NATO plays an important part in world security, he said.
"We've remained, as I've always said, independent in our foreign policy and that will continue to be the case. But we will continue to work with like-minded countries.
"If you look at the situation in Ukraine, for example, we have a lot in common with members of NATO when it comes to our position on that particular conflict."
Hipkins said there were also some "strategically important" things for New Zealand to consider, including two "reasonably significant trade agreements" which the government was aiming to get across the line this year.
The invitation follows Foreign Minister Nanaia Mahuta's visit to Brussels last week, where she participated in a session of the NATO Foreign Ministers meeting.
Top NATO officials have also visited Wellington in recent weeks, prompting some experts to suggest New Zealand had formed a closer relationship with the military alliance.
Mahuta would only say the war in Ukraine had prompted more engagement with the likes of NATO.
"What we're seeing is New Zealand recognises the regional implications of a war in Ukraine, and what might happen in our own region," Mahuta said.
"We need to stay connected to members of the international community who are facing the immediate impacts of war in the region, and then outline what are the potential consequences for us here in our region, and that is why we remain engaged," she said.
"We've been quite consistent in terms of how we reflect our interests where we need to, when we need to, and we should do that.
"We should continue to assert our interests in whatever forum - whether it's ASEAN, or NATO, or, you know, in the Middle East - we should continue to assert and engage with regional architecture that help us say 'these are the things we're concerned about, these are the interests that are at the forefront of our mind' as we're impacted by these global events."
NATO's strategy for the next decade was set at last year's leaders' summit.

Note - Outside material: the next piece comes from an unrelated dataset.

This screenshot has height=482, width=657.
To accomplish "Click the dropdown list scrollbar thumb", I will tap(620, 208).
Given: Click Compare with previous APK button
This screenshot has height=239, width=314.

It included a commitment to strengthen ties with partners in the Indo-Pacific to tackle cross-regional challenges and shared security interests.
Hipkins also said the government was concerned about escalating tensions in the Taiwan Strait and continued to maintain its position that it would prefer a diplomatic solution.

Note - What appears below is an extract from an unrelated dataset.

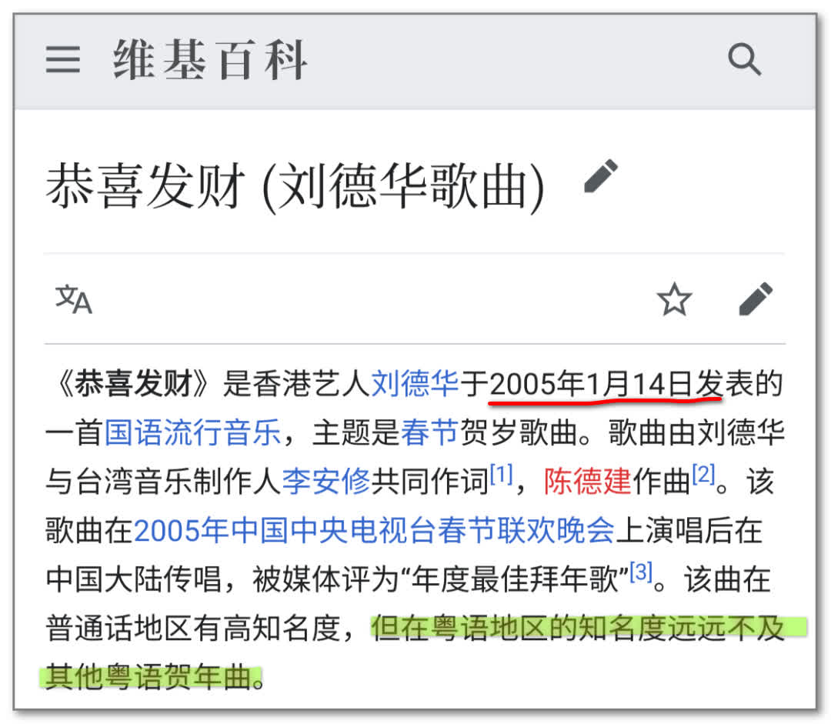View citation [3] after 年度最佳拜年歌
Image resolution: width=831 pixels, height=724 pixels.
coord(641,573)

China has accused the US of stoking tensions in the region by going against the One China policy, which claims the self-governing island as an integral part of mainland China.
Bejiing carried out aerial and naval blockade drills around Taiwan that ended yesterday, sparked by Taiwan President Tsai Ing-wen's meeting in Los Angeles with US House of Representatives Speaker Kevin McCarthy.
"If there's a role that we can play diplomatically, then that's something New Zealand will always do," Hipkins said.